Yine akşam olur gece olur. Ertesi gün döngü yine devam eder.
Şiir olmazsa…
İnsanlar bir arada olur konuşur bir şekilde anlaşır. Hayatın rutini akıp gider.
Şair olmazsa yine döner dünya, güneş sabah doğar akşam söner.
Ama şair farkındalık oluşturur. İfadenin gücünü ortaya koyar. Hikmetin ve temaşanın estetiğini sergiler. Az kelimeyle çok anlamı aşkla, vecdle, ahenkle dillendirir.
Yani işgüzarlık yapar. Ya hünerle işi güzar
(gerçekleştiren anlamında) eder. Ya da laf kalabalığıyla rol çalmaya yeltenir işgüzarlık eder."
"Şiiriyle iz bırakan, hayatı daha yaşanılır ve anlamlı kılan, yüreğe dokunan şairler"in "işi güzar ettiği"ni kaydeden Özülkü, kelimeleri taş taş dizerek abideler inşa eden mimarlar olduğunu söylüyor.
Özülkü sözlerini şöyle bağlıyor:
"Doğumdan ölüme, kavgadan barışa, şerden hayra, isyandan idrake, bilgisizlikten irfana pencereler açan işgüzarlar iyi ki var. İyi ki üzerlerine vazife sayıp ebede kadar akıllara gönüllere hitap eden dillerde nakarat eden
ifadeleri mücevher dizer gibi dörtlüklere dizdiler.
"İyi ki benim adıma, sizin adınıza hisler elemler kederler dillendirdiler.
İyi ki ebede kadar ebedi çağrılar yaptılar.
İşgüzarlığınızı alkışlıyoruz bergüzarınızı baş-göz üstüne kabul ediyoruz."
KİTAP 4 BÖLÜMDEN OLUŞUYOR
194 sayfalık kitap ismiyle olduğu kadar ilginç kapak tablosuyla da dikkat çekiyor. Suyun iki yakasını birbirine bağlayan köprü başı ve sudaki silüeti var. Ancak köprü yok. Ama köprüye olan ihtiyaç da resmedilmiş olmaktadır. Yani "tam bir işgüzarca yaklaşım" diyebileceğiniz manzaradır bu.
"Arif", "Tarif", "Latif" ve "Maruf" başlıklarıyla dört bölümden oluşan kitabın editörlüğünü şair ve yazar Halit Yıldırım yapmış. Halit Yıldırım ayrıca eserin takdim yazısını da yazmış.

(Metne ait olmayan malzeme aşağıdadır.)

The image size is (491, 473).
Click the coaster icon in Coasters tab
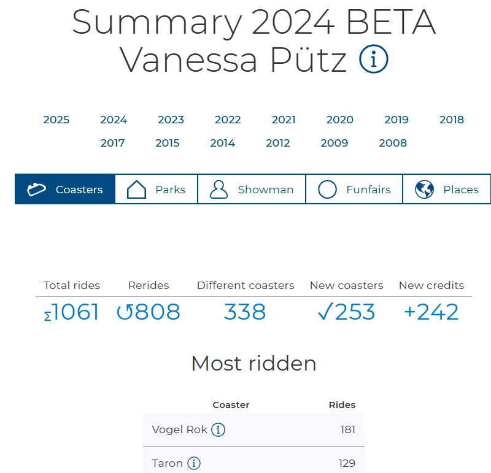tap(37, 190)
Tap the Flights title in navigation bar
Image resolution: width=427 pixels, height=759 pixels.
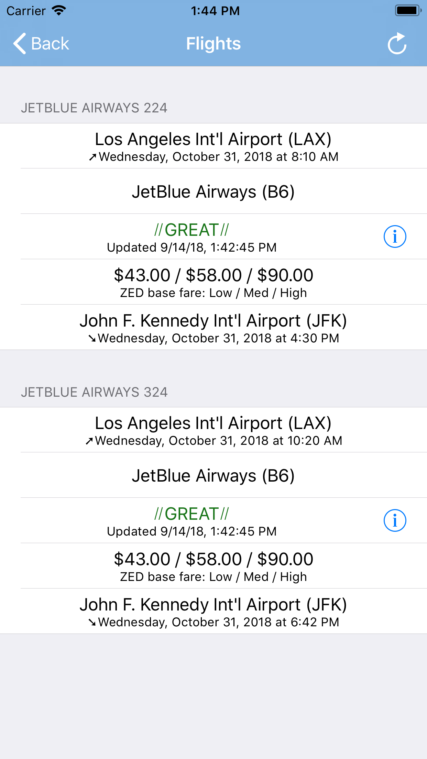click(214, 44)
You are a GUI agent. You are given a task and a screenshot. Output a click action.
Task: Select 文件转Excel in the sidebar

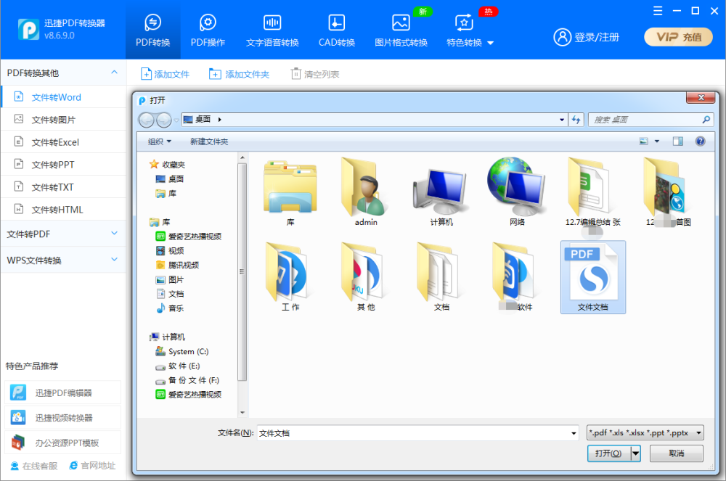55,142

Yazısına "Bizim kuşak biraz işgüzardır" diye başlayan Halit Yıldırım, "zira" der "bizden önceki kuşağın yaşadığı kültürel travmaları yaşamasa da Mehmed Akif, Necip Fazıl, Sezai Karakoç, Arif Nihat Asya, Abdürrahim Karakoç, Yavuz Bülent Bakiler, Erdem Beyazıt, Cahit Zarifoğlu, Mehmet Akif İnan gibi düzene karşı direnen şair ve yazarlarını takip ettiği, onların sesini, nefesini bu günlere taşıdıkları için işgüzardır."

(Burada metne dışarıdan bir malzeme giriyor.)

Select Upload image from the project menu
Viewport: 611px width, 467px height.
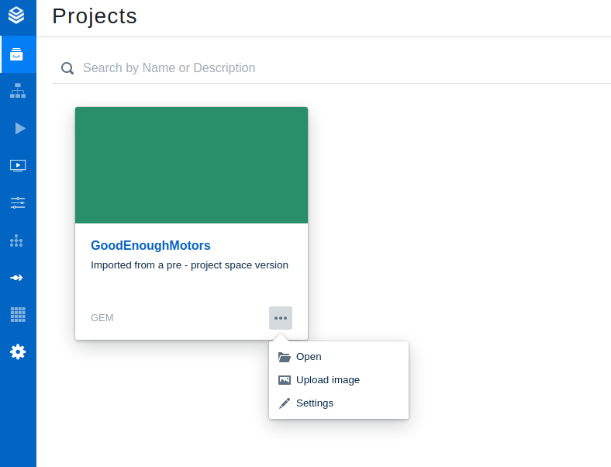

"Kökler ile gökler arasındaki bağlantıyı keşfedip sırtını geleneğe, gözünü geleceğe diktiği, kulağını maziye verip atiye seslenmeye kalktığı için de işgüzardır" cümlelerini kuran yazar Yıldırım şöyle devam eder; "Bizim kuşağın işgüzarlarından birisi de Maruf Özülkü’dür. Anlamsızlığın revaç bulduğu, sanrıların ve sayıklamaların şiir diye baş tacı edildiği bir dönemde daha kolay bir şekilde adından söz ettirmek varken gözünü ummaların koynunda saklanan anlam incilerine diktiği için işgüzardır."
Şairin mahlasına dikkat çeken Halit Yıldırım, bunu şöyle gerekçelendiriyor:
"Maruf Özülkü’nün mahlası ismine atıfta bulunurcasına Arifî’dir. Maruf bilinen ise Arif de bilen hissedendir. Arifi de issedenle bilenle ilintili bir anlamı ifade ediyor."